Marcha opositora y guión brasileño

Por: Franklin Almeyda

La marcha fue finalmente convocada por los partidos del Bloque Opositor. Inicialmente decían que era convocada por la sociedad civil y pusieron a jóvenes con camisetas verdes a dar la cara en una rueda de prensa.

Pero los partidos de oposición se vieron obligados a convocar. Pretendieron sorprender en las redes sociales, siendo frenados por muchas personas que con sus cuentas les dijeron que esa marcha tenía un propósito diferente al que ellos decían. El afán vanguardista los llevo a dar la cara y convocaron.

El Bloque Opositor tiene derecho a manifestarse, eso no se le discute. Lo que no pueden hacer es engañar personas, por ingenuidad y por estar contra la corrupción. Si el Bloque Opositor llevaba mucha o poca gente, no era lo que interesaba, sino que el que asistiera supiera que esa marcha no era por la transparencia, sino contra el partido de gobierno.

Sobre la corrupción el PLD tiene una posición establecida, sin variación. Se trata de que quien incurre en un acto de corrupción responde personalmente a ese delito ante los tribunales; como establece la ley. El Partido no juzga, son los tribunales; adopta sanciones disciplinarias luego de que los tribunales decidan por sentencia irrevocable.

Hace tres años, a propósito de acusaciones contra Leonel, se viene advirtiendo que utilizando actos sonados de corrupción, se le atribuiría a líderes políticos para politizar la corrupción y judializar la actividad política.

Lo correcto es judializar la corrupción y la política tener como escenario natural la libre y soberana voluntad del Pueblo, el cual se expresa en los procesos electorales.

Pero resulta que el partido de gobierno tiene seis procesos comiciales ganando con más de 50% de los electores. La última derrota fue a ese mismo Bloque Opositor que ha pataleado por no reconocer que se le ganó la presidencia con más del 62% y una mayoría más que calificada en el Congreso y en los municipios.

Sin embargo, ellos miraron para Brasil y lo ocurrido con Odebrecht y el Lava Jato de Petrobras lo vienen aplicando aquí. Solo que aquí no está Petrobras, aunque si Odebrecht y la Planta al Carbón de Punta Catalina.

En Brasil Dilma, en su primer mandato, estimuló discretamente persecuciones contra Lula y exfuncionarios del gobierno de él. Aunque para Dilma reelegirse necesitó el apoyo de Lula; y él la apoyó. Reelegida Dilma se abrió contra ella la caja de Pandora y acusada de corrupción.

Fue sometida a un proceso de enjuiciamiento, y aunque no hubo corrupción se le destituyó y quedó fuera del poder, junto a ella, el PT (partido de gobierno). Pero como Lula es el líder político más valorado para las elecciones del próximo año 2018, ahora es contra él.
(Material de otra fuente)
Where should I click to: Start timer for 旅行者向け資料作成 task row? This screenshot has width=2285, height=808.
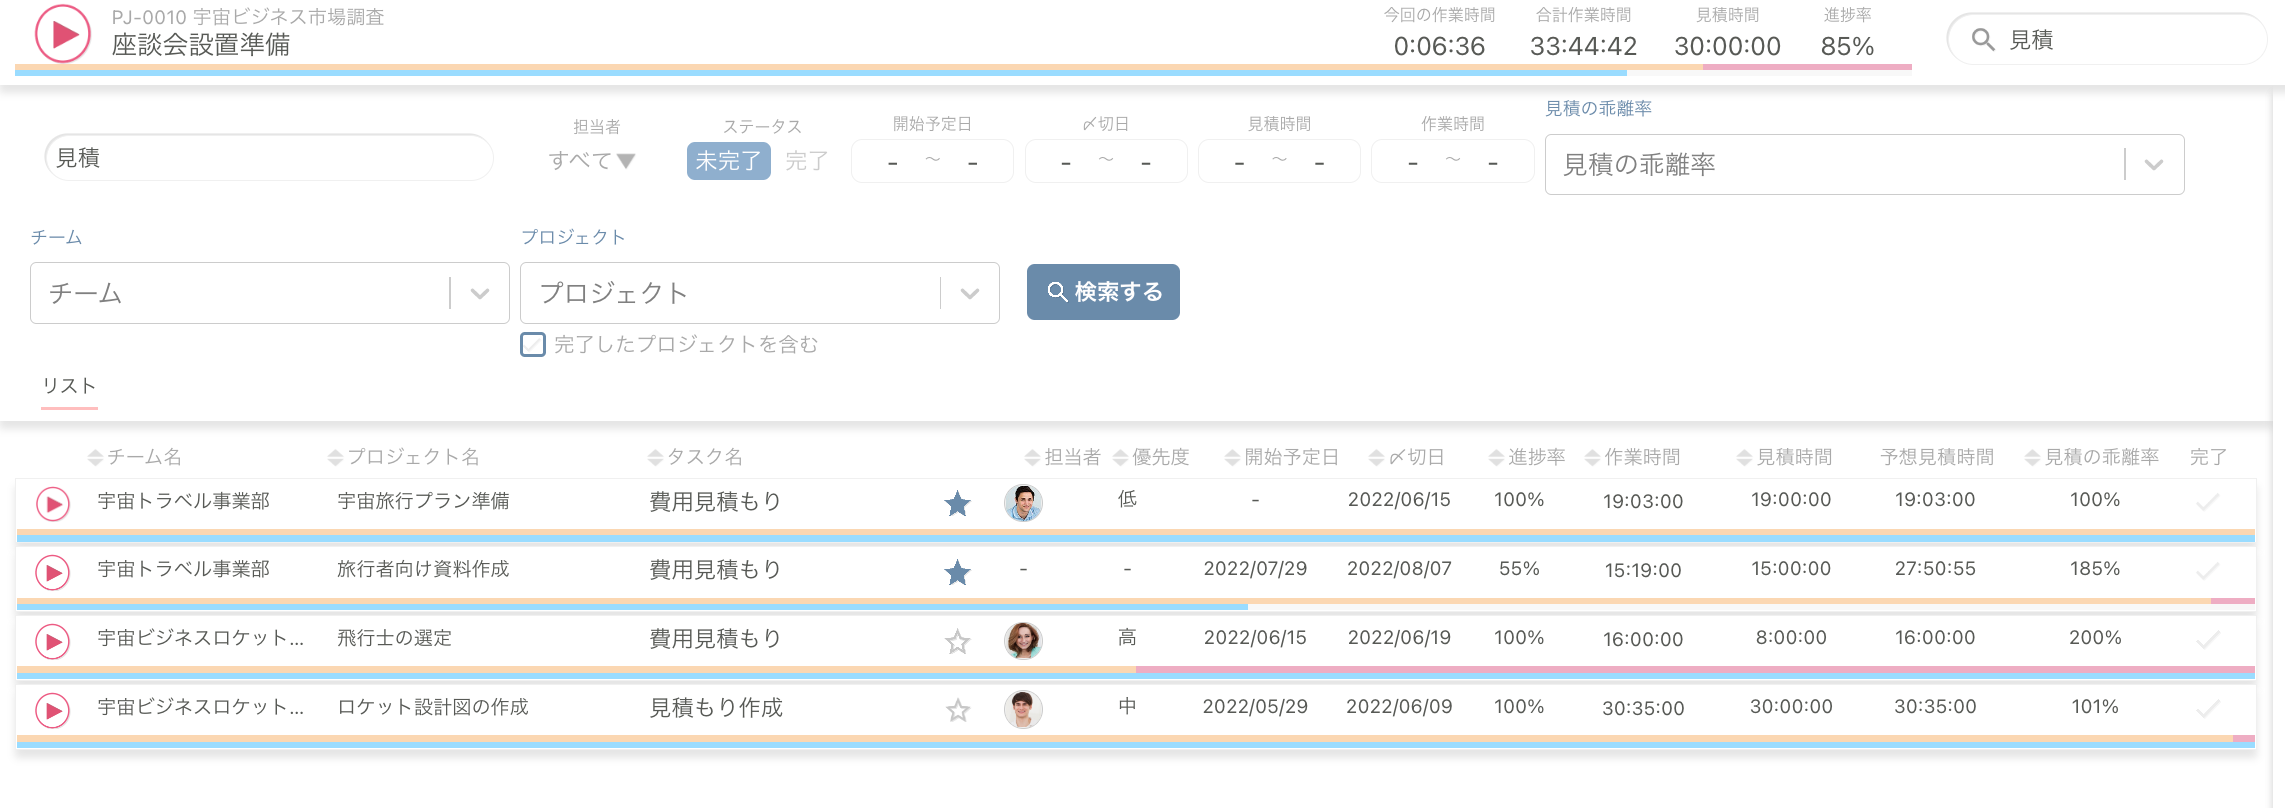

Es evidente que el guión seguido en Brasil es el mismo que va dándose en este país, parece escrito por la misma mano; hasta el uso de camisetas verdes. Quizás Danilo pensó, igual que Dilma, que la embestida inicial contra Lula no era contra ella.

Sin dudas, la marcha fue contra el PLD y también contra Danilo y el gobierno. Funcionarios del entorno del gobierno, aún no se sienten aludidos; pero el Partido es el responsable final del gobierno ¿Se dejará que el guión se siga desarrollando igual que en Brasil?